Dlaczego jednak starotestamentowy, żydowski Bóg był przedstawiany jako smok? Czy była to tylko alegoria siły?
W księgach Tory opisujących wędrówkę Izraelitów po (saudyjskiej?) pustyni mamy opis Namiotu Spotkania, w którym Mojżesz/Echanton i kapłani spotykali się z J... Codziennie zanosili oni tam swojemu Bóstwu ofiary z owiec i bydła. Z opisów biblijnych wynika również, że nad namiotem unosił się dym. Dlaczego jednak Wszechmogący Bóg potrzebowałby wielkiego namiotu, by się ukrywać przed oczami wiernych? I po co mu były ofiary z owiec i krów?
W Księdze Liczb, w rozdziale 31 jest natomiast opisana święta wojna przeciwko Madianitom. Mojżesz/Echnaton wydał wówczas ludobójczy rozkaz, mogący kojarzyć się z praktykami Państwa Islamskiego:
"7 Zabijecie więc spośród dzieci wszystkich chłopców, a spośród kobiet te, które już obcowały z mężczyzną. 18 Jedynie wszystkie dziewczęta, które jeszcze nie obcowały z mężczyzną, zostawicie dla siebie przy życiu."
Później jest mowa o szczegółowym podziale łupów. "28 Winieneś jednak od wojowników, którzy wyruszyli na wyprawę, wziąć jako dar dla Pana jedną sztukę na pięćset - zarówno z ludzi, jak też z wołów, osłów i owiec. (...) 36 Połowa przypadająca w udziale tym, którzy brali udział w wyprawie wojennej, wynosiła: trzysta trzydzieści siedem tysięcy pięćset owiec. 37 Z tego oddali Panu sześćset siedemdziesiąt pięć sztuk; 38 trzydzieści sześć tysięcy wołów - z czego oddali Panu siedemdziesiąt dwie sztuki; 39 trzydzieści tysięcy pięćset osłów, z czego oddali Panu sześćdziesiąt i jedną sztukę. 40 Wreszcie szesnaście tysięcy osób, z czego oddali Panu trzydzieści dwie osoby. "

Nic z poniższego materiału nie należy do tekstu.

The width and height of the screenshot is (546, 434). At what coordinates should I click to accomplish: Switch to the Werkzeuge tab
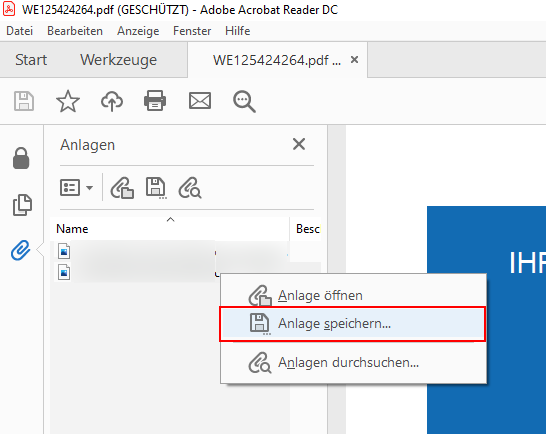tap(119, 60)
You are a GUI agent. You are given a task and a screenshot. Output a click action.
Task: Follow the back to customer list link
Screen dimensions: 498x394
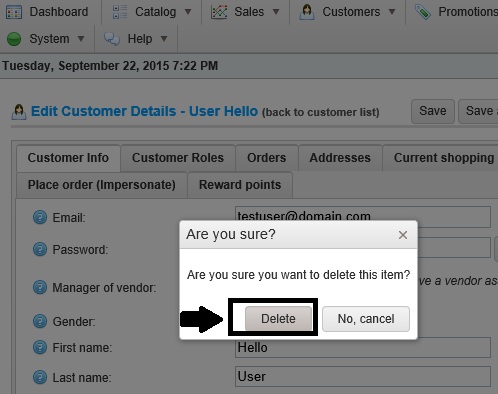[x=321, y=112]
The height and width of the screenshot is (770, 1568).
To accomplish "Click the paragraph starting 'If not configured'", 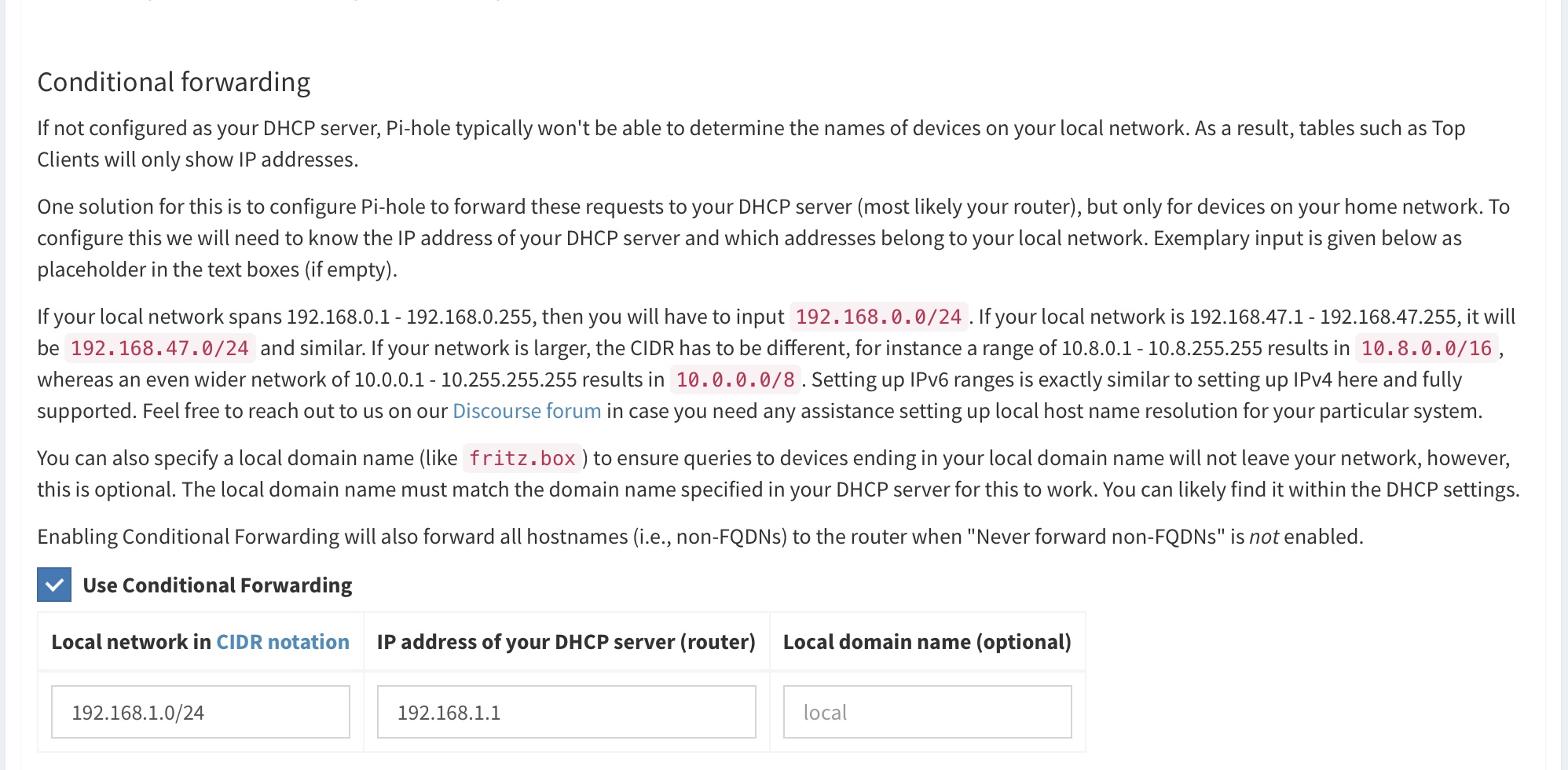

Oddali Panu trzydzieści dwie osoby... Biorąc pod uwagę to, że wcześniej wybito wszystkich mężczyzn, chłopców i kobiety, który miały doświadczenia seksualne, to jeńcami zostały tylko bardzo młode dziewczęta - zapewne mające od 13 lat w dół. Biblia niestety nie mówi, co stało się z tymi zakładniczkami przekazanymi J.... Czy owe Bóstwo je zjadło na surowo, czy je wcześniej zarżnięto na ołtarzu ofiarnym, czy stały się niewolnicami seksualnymi tej Istoty lub kapłanów? Jakoś żaden biblista - ani katolicki, ani prawosławny, ani protestancki nie wyjaśnił tej zagadki.
J... nie tylko więc był przedstawiany jako wielka latająca istota ziejąca ogniem i mająca długie nozdrza, z których buchał dym, ale również domagał się od ludzi ofiar w postaci: owiec, bydła, złota i dziewic.
Zarówno według mitologii europejskiej, jak i azjatyckiej oraz mezoamerykańskiej - smoki szczególnie lubiły takie kategorie ofiar.
Czemu jednak J... miał w księgach opisujących Exodus i wędrówkę Izraelitów/zwolenników Echnatona po pustyni cechy smoka? Wszelkim oburzonym komentatorom zwracam uwagę, że nie jestem pierwszy, który to zauważył. Można znaleźć w necie analizy podobne do przedstawionej w poniższym filmie.
W poprzednim odcinku przypomniałem sprawę stworzenia przez Mojżesza idola w postaci Węża Miedzianemu. Przez kilkaset lat później oddawano mu cześć w Świątyni Jerozolimskiej. Był on znany jako Nechusztan.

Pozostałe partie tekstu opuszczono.